In my previous ministry life at Christian Leadership Ministries, I was very involved in implementing Lotus Notes and seeing the resulting corporate shift in how knowledge was shared. It took a while, but the result was a much more knowledge-aware group through the use of Notes’ collaborative environment. Creation of simple online applications using Notes’ rapid application development gave new capabilities. Working together on virtual teams became not only possible, but embraced by many of the the CLM staff members scattered around the U.S.
Now I’m in our corporate Exchange environment. The Exchange client, Outlook, is very user-friendly. But I miss the collaborative environment and it’s new ways of working together and the simple but rapid application development environment of Notes. I have an ongoing feeling of being less effective than in the Notes environment.
So I read with interest several articles as Lotus Notes celebrated its 15th birthday last week. I recommend an interview with Ray Ozzie, the innovative software designer behind Lotus Notes and now Groove. What I appreciate about Ozzie is that he starts from observations about current realities, processes those through philosophical foundations about how people work well together, and then creates solutions that embed this philosophy. The result is software solutions that are both innovative and helpful but also philosophical consistent. They encourage users to collaborate without being overbearing. These solutions guide you in best practices without being heavy-handed.

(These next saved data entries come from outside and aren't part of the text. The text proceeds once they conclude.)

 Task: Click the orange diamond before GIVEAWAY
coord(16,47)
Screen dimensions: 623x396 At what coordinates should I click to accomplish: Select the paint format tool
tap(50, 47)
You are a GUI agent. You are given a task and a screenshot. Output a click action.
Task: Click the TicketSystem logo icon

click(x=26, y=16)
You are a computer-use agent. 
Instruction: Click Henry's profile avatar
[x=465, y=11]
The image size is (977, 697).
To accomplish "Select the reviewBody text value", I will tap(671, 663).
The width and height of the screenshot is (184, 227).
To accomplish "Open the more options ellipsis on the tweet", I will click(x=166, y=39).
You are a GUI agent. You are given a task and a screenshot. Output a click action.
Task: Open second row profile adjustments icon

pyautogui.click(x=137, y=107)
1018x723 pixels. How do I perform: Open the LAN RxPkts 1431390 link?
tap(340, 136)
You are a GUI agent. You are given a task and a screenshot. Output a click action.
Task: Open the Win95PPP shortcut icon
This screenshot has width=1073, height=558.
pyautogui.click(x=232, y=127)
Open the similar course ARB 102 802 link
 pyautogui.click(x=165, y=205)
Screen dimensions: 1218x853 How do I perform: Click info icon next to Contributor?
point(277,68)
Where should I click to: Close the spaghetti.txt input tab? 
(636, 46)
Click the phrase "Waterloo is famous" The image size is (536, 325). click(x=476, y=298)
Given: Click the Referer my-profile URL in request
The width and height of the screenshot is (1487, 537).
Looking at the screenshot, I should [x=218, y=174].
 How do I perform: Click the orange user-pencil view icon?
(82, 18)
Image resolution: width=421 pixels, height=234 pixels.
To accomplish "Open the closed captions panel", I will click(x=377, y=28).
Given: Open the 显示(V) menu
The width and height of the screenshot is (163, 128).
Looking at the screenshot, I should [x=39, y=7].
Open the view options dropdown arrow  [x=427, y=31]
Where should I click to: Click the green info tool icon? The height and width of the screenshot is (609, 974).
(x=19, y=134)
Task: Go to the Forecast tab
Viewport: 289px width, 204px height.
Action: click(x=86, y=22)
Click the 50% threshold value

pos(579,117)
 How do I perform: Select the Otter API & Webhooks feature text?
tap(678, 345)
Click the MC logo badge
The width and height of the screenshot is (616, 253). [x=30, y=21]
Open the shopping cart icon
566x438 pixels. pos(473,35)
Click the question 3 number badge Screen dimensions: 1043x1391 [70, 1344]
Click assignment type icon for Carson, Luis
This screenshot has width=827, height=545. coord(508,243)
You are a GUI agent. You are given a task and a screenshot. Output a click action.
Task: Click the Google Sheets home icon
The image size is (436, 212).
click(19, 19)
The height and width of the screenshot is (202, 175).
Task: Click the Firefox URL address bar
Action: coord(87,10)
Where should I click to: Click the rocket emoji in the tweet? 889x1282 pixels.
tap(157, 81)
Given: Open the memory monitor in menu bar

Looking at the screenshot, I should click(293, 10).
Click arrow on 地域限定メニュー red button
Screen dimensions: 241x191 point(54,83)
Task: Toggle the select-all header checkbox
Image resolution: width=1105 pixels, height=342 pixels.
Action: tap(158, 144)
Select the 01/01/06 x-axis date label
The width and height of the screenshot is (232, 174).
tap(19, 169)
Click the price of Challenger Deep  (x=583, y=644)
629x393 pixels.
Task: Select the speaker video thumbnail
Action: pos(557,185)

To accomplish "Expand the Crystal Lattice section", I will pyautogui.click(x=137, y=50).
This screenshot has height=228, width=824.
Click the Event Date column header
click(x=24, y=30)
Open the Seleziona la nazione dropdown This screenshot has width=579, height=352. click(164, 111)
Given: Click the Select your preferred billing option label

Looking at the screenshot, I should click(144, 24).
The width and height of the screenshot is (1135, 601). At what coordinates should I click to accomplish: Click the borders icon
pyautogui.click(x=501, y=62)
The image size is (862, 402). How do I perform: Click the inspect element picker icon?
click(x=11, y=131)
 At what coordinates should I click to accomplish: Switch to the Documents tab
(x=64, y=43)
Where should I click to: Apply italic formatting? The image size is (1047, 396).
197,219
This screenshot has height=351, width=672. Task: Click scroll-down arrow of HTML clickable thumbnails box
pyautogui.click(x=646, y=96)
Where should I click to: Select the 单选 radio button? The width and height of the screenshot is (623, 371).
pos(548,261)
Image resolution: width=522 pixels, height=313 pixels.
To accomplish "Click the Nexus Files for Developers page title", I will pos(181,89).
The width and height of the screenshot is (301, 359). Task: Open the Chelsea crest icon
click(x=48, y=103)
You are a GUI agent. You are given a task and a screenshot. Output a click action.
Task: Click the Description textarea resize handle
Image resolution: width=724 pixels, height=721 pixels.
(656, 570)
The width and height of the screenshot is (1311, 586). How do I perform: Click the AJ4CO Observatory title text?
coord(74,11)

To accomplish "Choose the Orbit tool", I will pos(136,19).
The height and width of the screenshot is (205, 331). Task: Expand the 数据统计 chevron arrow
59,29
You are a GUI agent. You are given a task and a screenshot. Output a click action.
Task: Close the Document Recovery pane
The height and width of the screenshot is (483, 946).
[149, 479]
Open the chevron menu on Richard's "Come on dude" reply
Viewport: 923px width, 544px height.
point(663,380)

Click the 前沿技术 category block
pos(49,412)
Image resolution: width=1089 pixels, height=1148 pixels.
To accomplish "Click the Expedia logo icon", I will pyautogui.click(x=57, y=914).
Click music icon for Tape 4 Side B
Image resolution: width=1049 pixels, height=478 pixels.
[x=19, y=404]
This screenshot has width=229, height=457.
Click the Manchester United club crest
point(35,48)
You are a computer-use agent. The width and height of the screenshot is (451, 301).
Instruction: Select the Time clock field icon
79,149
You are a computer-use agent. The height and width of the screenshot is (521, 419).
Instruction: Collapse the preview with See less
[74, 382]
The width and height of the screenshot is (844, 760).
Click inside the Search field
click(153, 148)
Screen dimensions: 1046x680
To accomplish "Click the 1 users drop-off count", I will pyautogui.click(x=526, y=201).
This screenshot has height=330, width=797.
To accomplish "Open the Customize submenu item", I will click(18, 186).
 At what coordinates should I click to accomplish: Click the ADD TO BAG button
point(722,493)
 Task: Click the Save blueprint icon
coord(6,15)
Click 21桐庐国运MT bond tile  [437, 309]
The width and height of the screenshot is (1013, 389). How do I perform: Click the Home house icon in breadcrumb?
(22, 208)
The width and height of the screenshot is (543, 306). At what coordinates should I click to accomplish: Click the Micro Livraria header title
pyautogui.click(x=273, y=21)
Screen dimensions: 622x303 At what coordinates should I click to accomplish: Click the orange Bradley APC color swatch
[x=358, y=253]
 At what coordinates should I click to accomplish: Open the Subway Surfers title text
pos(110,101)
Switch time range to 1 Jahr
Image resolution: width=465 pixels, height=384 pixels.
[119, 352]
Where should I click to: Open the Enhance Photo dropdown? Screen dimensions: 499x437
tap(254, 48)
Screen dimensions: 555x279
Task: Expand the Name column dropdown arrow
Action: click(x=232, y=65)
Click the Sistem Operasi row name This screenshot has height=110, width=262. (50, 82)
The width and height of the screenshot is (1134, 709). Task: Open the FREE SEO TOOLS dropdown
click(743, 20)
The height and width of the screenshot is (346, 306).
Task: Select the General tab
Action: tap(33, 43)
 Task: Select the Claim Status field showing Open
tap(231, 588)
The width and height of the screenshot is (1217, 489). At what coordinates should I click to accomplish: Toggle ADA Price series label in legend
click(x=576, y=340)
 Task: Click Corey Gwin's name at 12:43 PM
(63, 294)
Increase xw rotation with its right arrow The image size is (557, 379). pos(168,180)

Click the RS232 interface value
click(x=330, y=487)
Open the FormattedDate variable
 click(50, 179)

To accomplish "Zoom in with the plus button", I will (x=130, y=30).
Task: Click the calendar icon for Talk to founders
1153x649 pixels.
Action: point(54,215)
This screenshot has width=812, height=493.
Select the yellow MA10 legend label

Some of Ozzie’s comments that might shake us up (but I agree with):
- The concept behind Groove came from an assumption, or belief, that the fundamental nature of business was changing from a centralized model with large companies that were firmly integrated to essentially a separation of corporations, working in a more distributed fashion. Notes, essentially, was built for a large global enterprise environment, not necessarily for the task of flowing data in an inter-enterprise manner.
- E-mail is showing its age and limitations.
- And really, this [email] concept that we will be managing as individuals, all of the projects and all of the relationships that we’re dealing with from within one inbox, just doesn’t scale. We’re in a world of information overload and it will be perpetually that way. There is nothing that is going to slow down the fact that we are working electronically with many people. Individuals are feeling that overload, and they’re experimenting with different tools such as instant messaging, blogs … things that are alternatives to doing work with one another online but outside of e-mail.
I hope you find Ozzie’s thoughts as interesting as I do.